Hoguet, Newman, Regal & Kenney, LLP, New York City (Juan A. Skirrow of counsel), for appellant. James W. Cooper, Warrensburg, for Warren Hickman, respondent.
Eric T. Schneiderman, Attorney General, New York City (Steven Koton of counsel), for Commissioner of Labor, respondent.
Before: Peters, P.J., McCarthy, Spain and Egan Jr., JJ.
PETERS, P.J.
Appeals from two decisions of the Unemployment Insurance Appeal Board, filed *304March 9, 2012, which ruled that the employer's request for a hearing was untimely.
By initial determination dated and mailed January 13, 2011, claimant was deemed eligible to receive unemployment insurance benefits based upon a finding that he and others similarly situated were employees of Maximum Litigation Support Services, LLC. By letter dated March 7, 2011, Maximum Litigation requested a hearing challenging that determination. Following a hearing, the Administrative Law Judge found that Maximum Litigation's request for a hearing was untimely and continued in effect the initial determination. The Unemployment Insurance Appeal Board affirmed and these appeals ensued.
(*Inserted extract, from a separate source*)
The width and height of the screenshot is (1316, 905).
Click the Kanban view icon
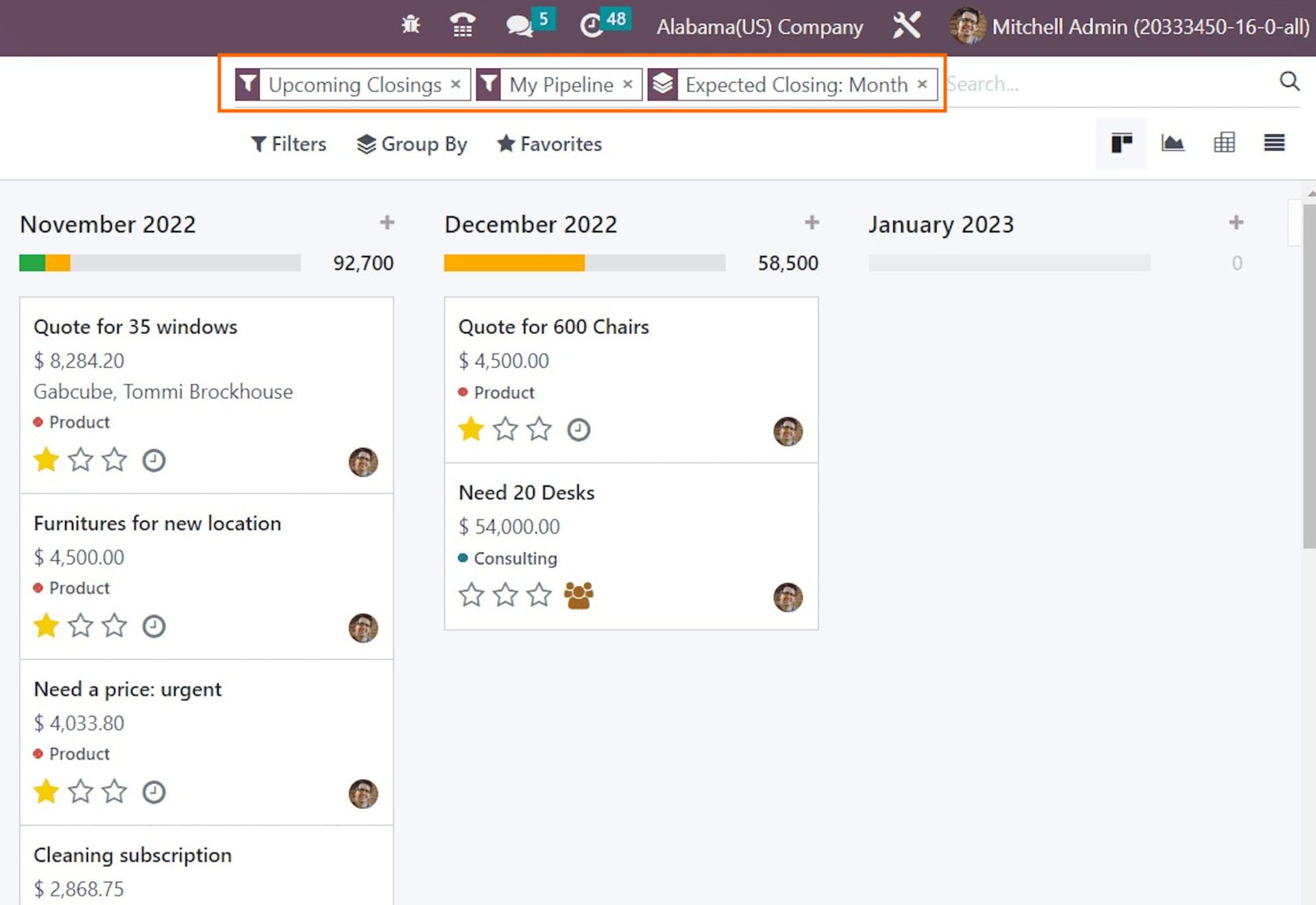(1121, 143)
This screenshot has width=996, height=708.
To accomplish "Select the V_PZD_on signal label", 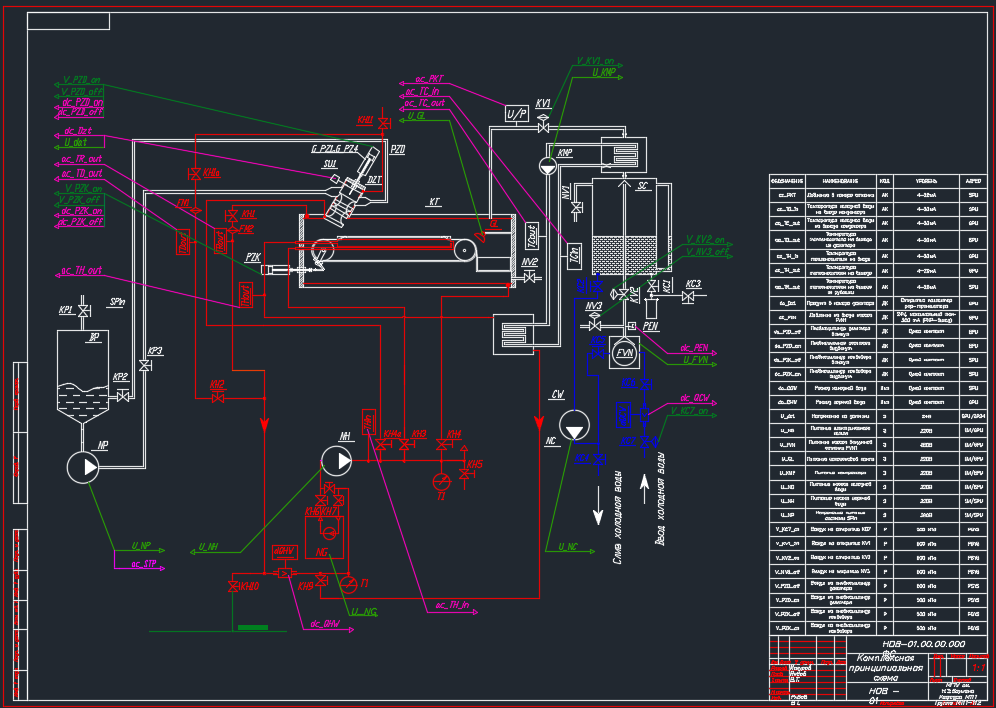I will (81, 79).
The record clearly establishes that Maximum Litigation did not request a hearing within the 30–day time period set forth in Labor Law § 620(2). Notwithstanding Maximum Litigation's excuse for the belated hearing request, “the statutory time period in which to request a hearing is to be strictly construed, and the statute contains no provision permitting an extension of time in which an employer can request a hearing” (Matter of White [Lurie–Commissioner of Labor], 49 A.D.3d 932, 933, 853 N.Y.S.2d 390 [2008] [internal quotation marks and citation omitted]; accord. Matter of Agarwal [Bilingual Seit & Preschool, Inc.–Commissioner of Labor], 108 A.D.3d 807, 808, 968 N.Y.S.2d 257 [2013] ). As such, the Board's decisions will not be disturbed. Maximum Litigation's remaining claims, including that the Department of Labor's letter dated March 24, 2011 constituted a new initial determination, have been examined and found to be without merit.
ORDERED that the decisions are affirmed, without costs.